Over the last 5 years Western Digital has reported an average return on invested capital (ROIC) of just 3.62%. This suggests it may struggle to find compelling reinvestment opportunities within the business.
Key Takeaways from Western Digital's Q3 Results
Since it has still been burning cash over the last twelve months it is worth keeping an eye on Western Digital’s balance sheet, but we note that with a market capitalization of $10.7 billion and more than $2.22 billion in cash, the company has the capacity to continue to prioritise growth over profitability.

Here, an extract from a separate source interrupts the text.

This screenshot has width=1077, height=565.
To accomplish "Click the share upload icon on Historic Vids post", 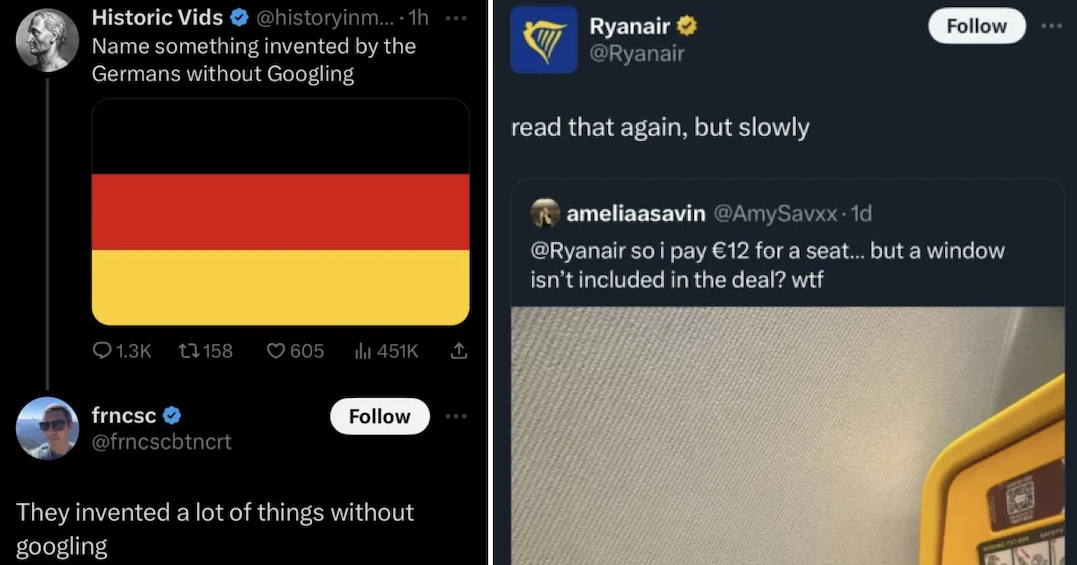I will coord(459,351).
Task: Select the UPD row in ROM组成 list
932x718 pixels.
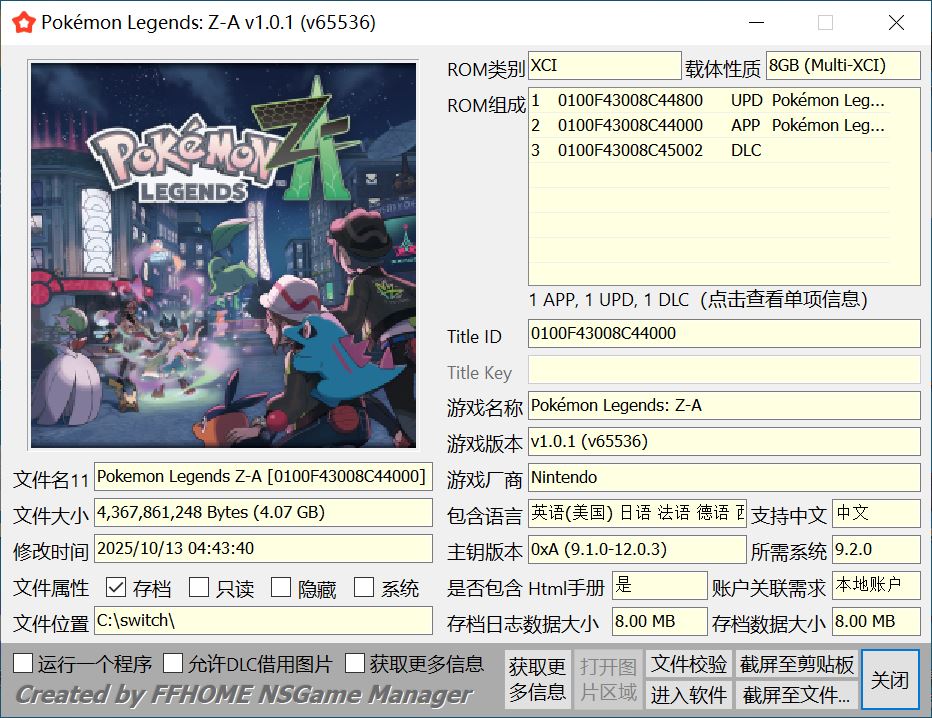Action: pos(708,100)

We were impressed by Western Digital outperforming analysts’ earnings expectations for revenue and EPS. On the other hand, it was less good to see that the revenue growth was quite weak and both revenue, gross margin, and EPS guidance for the next quarter missed analysts' expectations. Overall, this quarter's results were mixed and could have been better. The company is up 3.1% on the results and currently trades at $35.25 per share.
Is Now The Time?
When considering Western Digital, investors should take into account its valuation and business qualities, as well as what happened in the latest quarter. We cheer for everyone who is making the lives of others easier through technology, but in the case of Western Digital we will be cheering from the sidelines. Its revenue growth has been very weak, and analysts expect growth rates to deteriorate from there. And on top of that, unfortunately its its relatively low return on invested capital suggests suboptimal growth prospects, and operating margins reveal subpar cost controls compared to other semiconductor businesses.
Western Digital's price to earnings ratio based on the next twelve months is -24.7x. While we have no doubt one can find things to like about the company, and the price is not completely unreasonable, we think that at the moment there might be better opportunities in the market.